<プロボクシング:フェニックスバトル101大会>◇29日◇東京・後楽園ホール◇日刊スポーツ新聞社後援
WBOアジア・パシフィック・スーパーバンタム級タイトルマッチ12回戦で、同級王者中嶋一輝(30=大橋)が初防衛に失敗した。同級5位の元IBF世界同級王者T・Jドヘニー(36=オーストラリア)の挑戦を受け、4回2分32秒、レフェリーストップによるTKO負けを喫した。
4回に連打でダウンを喫し、立ち上がったところでラッシュを浴びて右フックで2度目のダウン。レフェリーストップで負けた。初防衛戦でベルトを死守できなかった中嶋は「相手が強かったということ。
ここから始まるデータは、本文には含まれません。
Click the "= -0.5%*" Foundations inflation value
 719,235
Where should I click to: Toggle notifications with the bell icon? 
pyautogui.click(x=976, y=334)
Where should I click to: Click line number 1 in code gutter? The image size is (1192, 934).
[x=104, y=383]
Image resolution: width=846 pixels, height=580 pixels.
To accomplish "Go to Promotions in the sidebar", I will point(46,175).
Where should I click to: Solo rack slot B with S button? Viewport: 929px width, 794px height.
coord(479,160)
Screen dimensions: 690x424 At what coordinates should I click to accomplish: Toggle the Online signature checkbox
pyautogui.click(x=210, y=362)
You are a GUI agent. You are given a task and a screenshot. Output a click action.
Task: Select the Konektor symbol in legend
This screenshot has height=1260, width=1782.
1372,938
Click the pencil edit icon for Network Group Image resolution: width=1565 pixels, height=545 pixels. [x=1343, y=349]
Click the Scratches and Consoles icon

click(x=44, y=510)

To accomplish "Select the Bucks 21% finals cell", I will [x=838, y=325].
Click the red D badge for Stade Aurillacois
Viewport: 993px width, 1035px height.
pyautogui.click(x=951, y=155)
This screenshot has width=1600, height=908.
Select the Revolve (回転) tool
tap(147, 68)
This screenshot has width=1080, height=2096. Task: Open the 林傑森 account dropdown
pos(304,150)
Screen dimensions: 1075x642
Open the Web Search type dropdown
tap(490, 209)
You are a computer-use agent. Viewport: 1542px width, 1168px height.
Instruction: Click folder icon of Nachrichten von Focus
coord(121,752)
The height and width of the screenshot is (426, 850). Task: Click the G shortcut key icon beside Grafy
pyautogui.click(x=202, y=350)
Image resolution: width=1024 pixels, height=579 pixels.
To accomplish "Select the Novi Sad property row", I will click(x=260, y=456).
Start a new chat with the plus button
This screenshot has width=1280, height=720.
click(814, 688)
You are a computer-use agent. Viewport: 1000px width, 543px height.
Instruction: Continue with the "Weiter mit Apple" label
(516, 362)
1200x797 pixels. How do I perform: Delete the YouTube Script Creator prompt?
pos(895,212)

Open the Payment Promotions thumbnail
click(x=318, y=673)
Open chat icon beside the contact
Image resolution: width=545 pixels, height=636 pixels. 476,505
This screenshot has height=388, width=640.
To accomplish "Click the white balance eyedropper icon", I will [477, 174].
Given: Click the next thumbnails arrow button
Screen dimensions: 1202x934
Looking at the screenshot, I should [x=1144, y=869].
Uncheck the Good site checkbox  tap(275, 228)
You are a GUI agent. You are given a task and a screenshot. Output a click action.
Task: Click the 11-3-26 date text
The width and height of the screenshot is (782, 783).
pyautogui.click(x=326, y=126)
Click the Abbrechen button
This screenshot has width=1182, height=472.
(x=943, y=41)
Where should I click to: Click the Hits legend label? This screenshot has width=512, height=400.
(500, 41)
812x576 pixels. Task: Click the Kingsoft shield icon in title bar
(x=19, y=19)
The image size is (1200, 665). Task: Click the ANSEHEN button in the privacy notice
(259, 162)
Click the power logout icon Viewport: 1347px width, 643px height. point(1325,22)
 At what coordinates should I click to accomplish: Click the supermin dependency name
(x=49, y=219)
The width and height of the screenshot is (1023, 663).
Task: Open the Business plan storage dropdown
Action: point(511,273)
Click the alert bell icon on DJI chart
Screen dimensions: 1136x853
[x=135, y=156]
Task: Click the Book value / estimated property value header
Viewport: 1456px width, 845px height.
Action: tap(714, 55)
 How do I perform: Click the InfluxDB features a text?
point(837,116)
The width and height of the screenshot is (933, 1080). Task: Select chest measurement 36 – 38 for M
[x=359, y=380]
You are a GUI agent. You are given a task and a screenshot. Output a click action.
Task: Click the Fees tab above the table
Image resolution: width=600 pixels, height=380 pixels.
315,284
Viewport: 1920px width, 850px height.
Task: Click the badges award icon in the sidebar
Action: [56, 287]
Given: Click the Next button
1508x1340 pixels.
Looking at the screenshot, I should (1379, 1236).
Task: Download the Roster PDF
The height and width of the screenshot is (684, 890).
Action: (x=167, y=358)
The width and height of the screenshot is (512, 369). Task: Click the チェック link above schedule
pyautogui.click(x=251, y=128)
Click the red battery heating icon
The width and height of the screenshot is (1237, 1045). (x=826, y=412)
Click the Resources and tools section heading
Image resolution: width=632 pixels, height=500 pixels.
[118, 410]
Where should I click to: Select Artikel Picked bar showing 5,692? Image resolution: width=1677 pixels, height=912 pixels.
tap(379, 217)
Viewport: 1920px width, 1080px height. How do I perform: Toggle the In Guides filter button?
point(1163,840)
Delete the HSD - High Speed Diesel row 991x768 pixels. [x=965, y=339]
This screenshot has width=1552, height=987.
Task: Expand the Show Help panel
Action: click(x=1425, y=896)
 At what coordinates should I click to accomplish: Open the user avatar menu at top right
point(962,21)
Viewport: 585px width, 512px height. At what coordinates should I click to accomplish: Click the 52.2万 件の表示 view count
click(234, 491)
連打で効かされました」と悔しい表情。担当の松本好二トレーナー(53)は「3回で良い形になってきた。あのままペースを引き寄せられれば。第2段階の作戦に入ろうとしたときに良いパンチを打たれてしまった」と振り返った。
今年2月、ケニー・デメリショ(フィリピン)との同級王座決定戦を8回TKOで制して以来、約4カ月ぶりのリングだった。相手は元世界王者で、18年8月に元IBF世界同級王者岩佐亮佑(セレス)を下し、19年1月には米ニューヨークで高橋竜平(横浜光)を撃破。KO負けのないタフな日本人キラーの圧力と連打に押された中嶋は「プレスをかけられるとは思っていた。(自分がパンチを)狙いすぎました。距離感がうまく、攻めずらかった」と肩を落とした。
21年5月に東洋太平洋バンタム級王座決定戦を制して初タイトルを獲得した中嶋は21年10月の初防衛戦で栗原慶太(一力)に3回TKO負けを喫した後、スーパーバンタム級に転向。WBOアジア・パシフィック同級王座を獲得し、アジアの王座で2階級制覇を成し遂げていた。今後について問われた中嶋は「考えます」とだけ口にした。所属ジムの大橋秀行会長(58)は「今後は本人次第だと思う」と見守る考えを示した。